Bien que timide, Michka passe outre, au début des années 1980, et prend contact avec le mythique magazine "Rock & Folk" pour lequel il va écrire différents articles et découvrir un mouvement musical directement issu du punk : la New Wave. Il sera d'ailleurs le premier journaliste français à écouter jouer New Order...
Une première partie de vie marquée par la musique, immergée dedans, même. Mais, en simple auditeur, en aficionado, dirons-nous. Car, Michka a très vite compris que la pratique de la musique ne serait jamais sa "cup of tea". Pas uniquement à cause du solfège, mais parce que le rythme, la coordination et lui sont incompatibles...
Une question qu'il ne s'est jamais vraiment posée, vivant sa passion à fond comme on peut le faire lorsqu'on est jeune. Une passion qu'il retranscrira dans l'encyclopédie qu'il consacrera des années plus tard à la musique rock. Mais, une fois devenu adulte, la pratique de la musique va revenir au premier rang de ses priorités, pour l'aider dans sa difficile tâche de père.

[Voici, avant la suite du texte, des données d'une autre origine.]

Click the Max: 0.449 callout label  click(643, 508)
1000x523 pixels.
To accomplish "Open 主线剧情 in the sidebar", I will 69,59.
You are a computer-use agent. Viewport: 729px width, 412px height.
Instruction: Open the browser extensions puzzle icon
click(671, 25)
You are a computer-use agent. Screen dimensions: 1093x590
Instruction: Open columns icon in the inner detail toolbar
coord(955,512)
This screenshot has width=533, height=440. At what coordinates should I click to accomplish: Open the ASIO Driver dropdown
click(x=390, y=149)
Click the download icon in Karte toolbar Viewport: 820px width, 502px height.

Au début des années 2000, Antoine est un adolescent qui ravirait ses parents s'il n'entrait pas dans un âge ingrat aux conséquences parfois problématiques. Que le garçon pique dans les porte-monnaie parentaux, passe encore, qui ne l'a pas fait ? Qu'il taxe aussi des fringues ou divers objets connectés (portables, ordinateurs...) chez son père et sa mère, allez, soyons magnanimes.
Mais, lorsque Michka et la mère d'Antoine découvre que leur rejeton se sert directement à la source, via leurs cartes bleues, et qu'il a même "emprunté" de l'argent à sa grand-mère sans la prévenir, là, ça devient nettement plus embêtant et nécessite de sévir de façon exemplaire. Toutefois, au-delà de ces sanctions, Michka prend conscience du gouffre qui le sépare désormais de ce jeune homme qui grandit trop vite...

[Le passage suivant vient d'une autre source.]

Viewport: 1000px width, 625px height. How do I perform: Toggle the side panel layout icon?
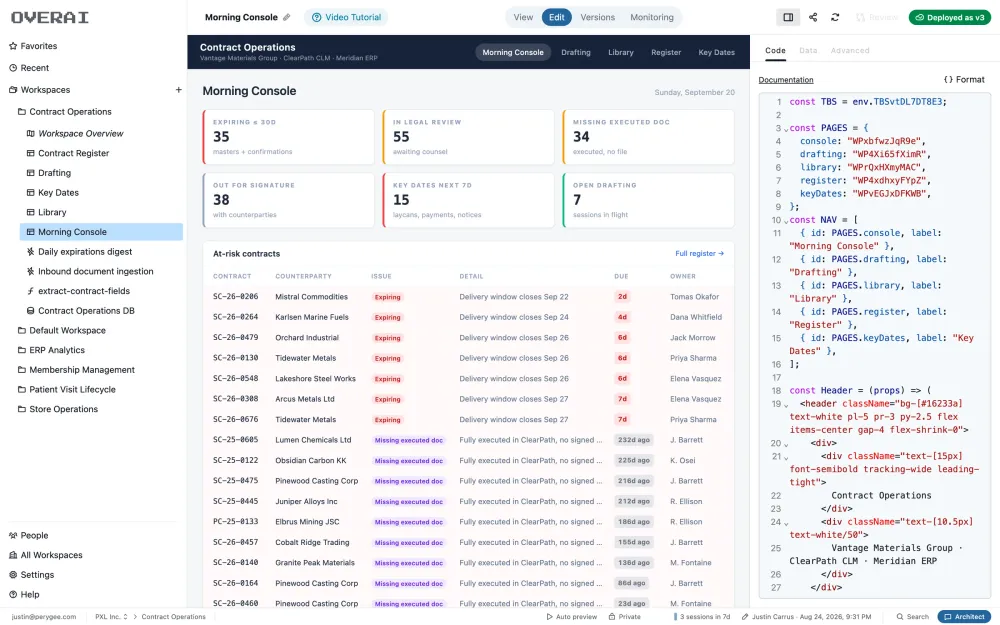point(788,17)
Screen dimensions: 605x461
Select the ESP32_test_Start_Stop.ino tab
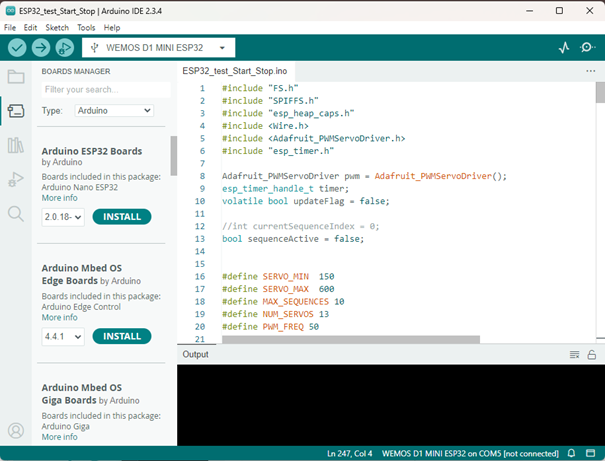pyautogui.click(x=235, y=72)
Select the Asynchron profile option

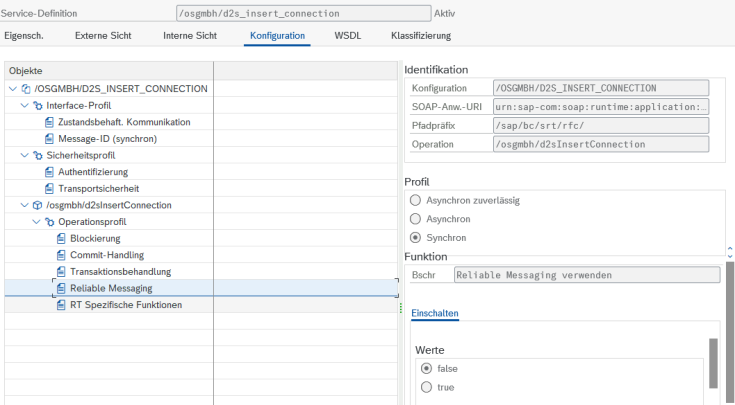pyautogui.click(x=415, y=219)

Il a remarqué que son fiston aimait bien taquiné la batterie qu'on lui avait offerte pour un de ses anniversaires. Un instrument dont il joue même plutôt pas mal, montrant un sens du rythme qui a toujours manqué à son père. Et voilà que germe dans l'esprit du père un moyen de renouer avec son fils et de partager quelque chose avec lui.

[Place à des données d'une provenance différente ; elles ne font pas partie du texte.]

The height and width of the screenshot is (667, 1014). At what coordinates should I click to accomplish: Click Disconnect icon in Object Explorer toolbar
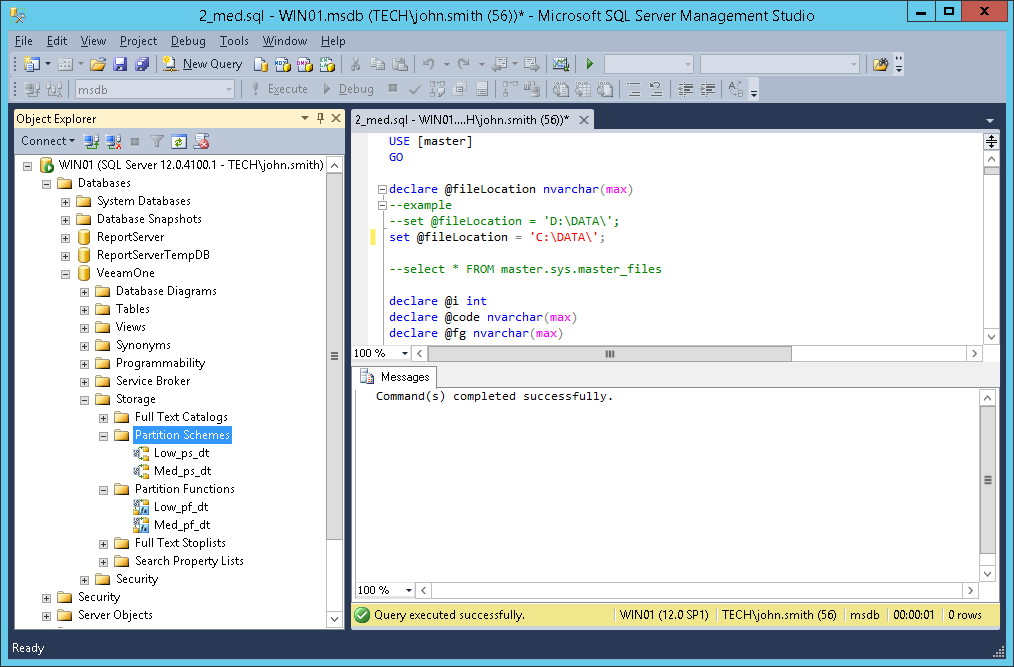click(113, 141)
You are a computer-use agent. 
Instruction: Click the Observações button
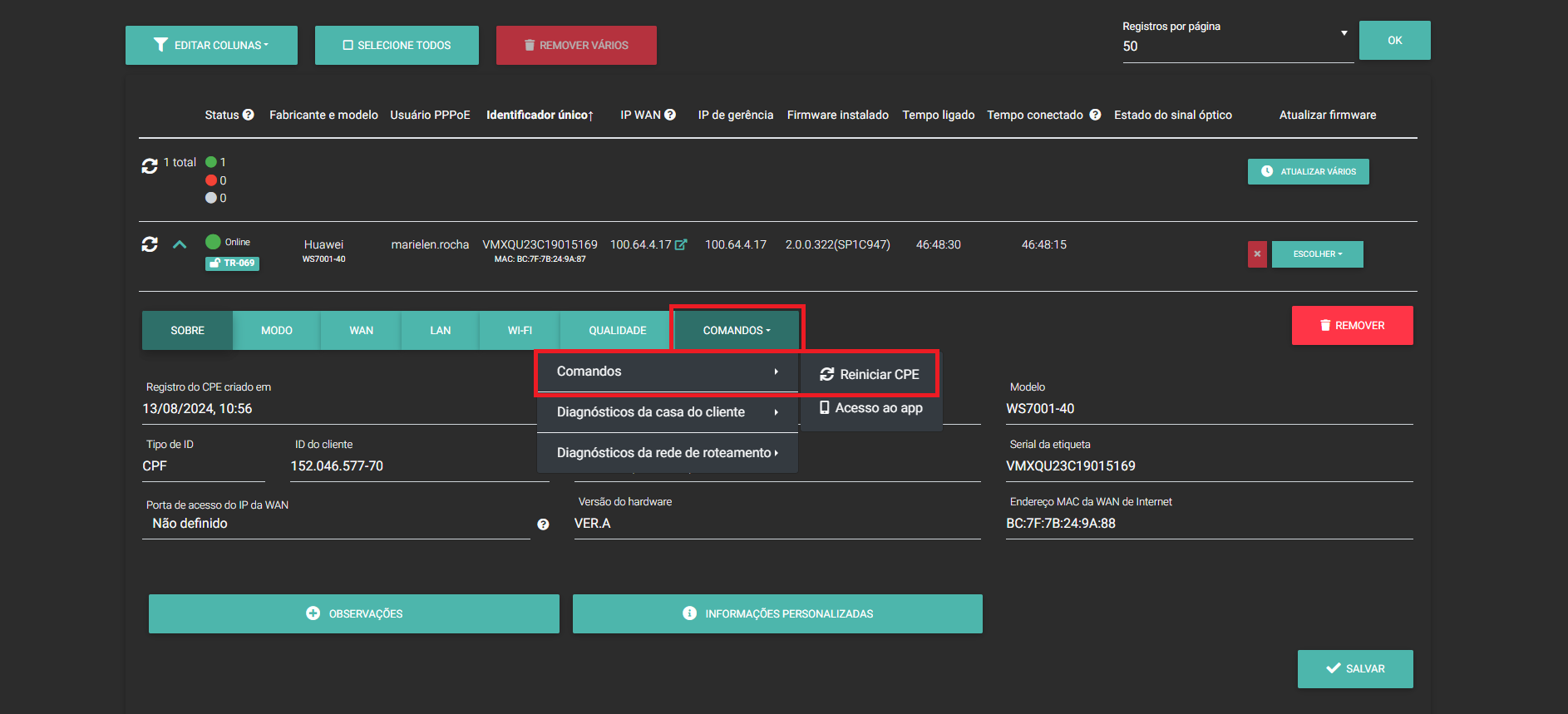point(354,613)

Michka se met en tête de se lancer dans une aventure musicale en compagnie d'Antoine. Avec un outil qui n'existait pas du temps où il avait l'âge de son fils : l'informatique. Eh oui, plus vraiment besoin de maîtriser la technique, se dit-il, quand la machine peut le faire à votre place ! Parallèlement, il décide de jouer de la basse, ce qui, pour quelqu'un qui n'a aucun sens du rythme, est une sacrée gageure !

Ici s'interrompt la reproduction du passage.